**EXTRACT PROVIDED**
* BEGIN *
In light of the prior works on theoretical modeling of the MCH dehydrogenation process on metal catalysts, we have studied two plausible key steps in the transformation process from MCH to TOL (Supplementary Figs. 87–88)⁹. As shown in Fig. 6b, the Pt₆FeO clusters give lower energy barriers for activation of the C-H bonds in methylcyclohexene and methylcyclohexadiene than the Pt₇ and Pt₆Sn clusters, suggesting the high activity of Pt₆FeO clusters for MCH dehydrogenation reaction, which are in line with the experimental results from the kinetic studies. The advantages of Pt₆FeO clusters over the Pt₇ clusters in the activation of C-H bonds are further validated by the isotopic exchange experiments (Supplementary Fig. 89).

Prior mechanistic studies suggest that the coke deposition on the Pt catalyst and the production of methane due to hydrogenolysis of TOL can be associated with the undesired side reactions of TOL on the Pt active sites, which are responsible for the catalyst deactivation and decline in selectivity³². In this context, we have studied two elementary steps associated with the coke deposition (cleavage of the C-H bond in the methyl group of TOL) and side reaction (cleavage of the C-C bond in TOL) with the three models by DFT calculations³³. As presented in Fig. 6c and Supplementary Figs. 90–91, the Pt₇-MFI and Pt₆Sn-MFI models exhibit similar activation energy for the two elementary steps, while the Pt₆FeO-MFI model exhibits considerably higher activation energies, inferring that the undesired elementary reactions are not favorable on bimetallic PtFe clusters. Furthermore, the adsorption of toluene and *C₆H₅-CH₂ species (the coke precursor) is significantly weakened (Fig. 6d and Supplementary Fig. 92), indicating that Fe modification promotes toluene desorption and inhibits its deep dehydrogenation to produce the coke precursor, which is consistent with the activation energy analysis^34,35. Detailed analysis of the electronic structures of the three Pt-based clusters indicates that the charge transfer from the Pt atom to the adsorbed TOL molecule at the binding site will be partly decreased on Pt₆FeO-MFI model (Supplementary Fig. 93), resulting in a relatively weaker bonding interaction of TOL on the Pt₆FeO cluster in compared to the Pt₇ and Pt₆Sn cluster, as evidenced in the crystal orbital Hamilton populations (COHP) analysis (Fig. 6d, e). Consequently, the undesired transformation of TOL on Pt active sites is suppressed on the Pt₆FeO cluster (Supplementary Fig. 94).
* END *
**ITEMS**
* BEGIN *
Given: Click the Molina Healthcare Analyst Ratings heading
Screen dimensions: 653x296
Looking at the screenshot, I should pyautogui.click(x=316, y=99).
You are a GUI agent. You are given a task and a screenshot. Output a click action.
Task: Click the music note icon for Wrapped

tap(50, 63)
* END *
* BEGIN *
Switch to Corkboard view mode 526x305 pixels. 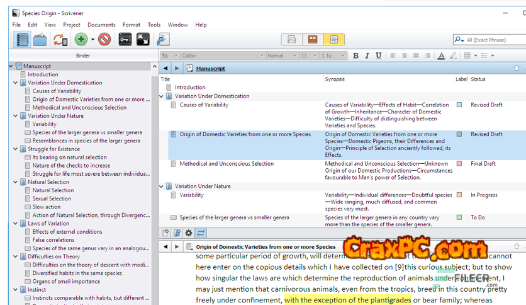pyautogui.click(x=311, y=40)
* END *
* BEGIN *
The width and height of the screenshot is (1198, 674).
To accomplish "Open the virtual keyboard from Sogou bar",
* END *
**TO DO**
1. Answer these from the Pt cluster catalysis excerpt:
(a) Which clusters give lower energy barriers for activating the C-H bonds in methylcyclohexene and methylcyclohexadiene?
(b) Which experiments further validate the advantage of Pt₆FeO clusters over Pt₇ clusters in C-H bond activation?
(c) What two elementary steps were studied in connection with coke deposition and the side reaction?
2. Continue the Pt cluster catalysis excerpt from its final sentence.

**ANSWERS IN ORDER**
1.
(a) The Pt₆FeO clusters, compared with the Pt₇ and Pt₆Sn clusters.
(b) Isotopic exchange experiments.
(c) Cleavage of the C-H bond in the methyl group of TOL (coke deposition) and cleavage of the C-C bond in TOL (side reaction).

2.
Our experimental results show that the Fe loading and the chemical states of Fe species have marked impacts on the catalytic properties of the bimetallic PtFe_x@MFI catalysts (Supplementary Figs. 95–98). We have then studied the two elementary reactions on three different PtFe cluster models (Supplementary Fig. 99), and the results show that the incorporation of two Fe(II) atoms into the Pt clusters will cause a decrease in the energy barrier for C-H activation in TOL, which may accelerate the coke deposition on Pt sites. The results from DFT calculations are consistent with our experimental observation, in which we have found that the PtFe_7.9@MFI catalyst with a high Fe loading exhibits fast deactivation in the MCH dehydrogenation reaction. The combination of experimental and theoretical study demonstrates that the catalytic properties of subnanometer metal clusters are sensitive to chemical composition. Therefore, it is of great necessity to control the size and composition of the bimetallic clusters precisely^21,36,37.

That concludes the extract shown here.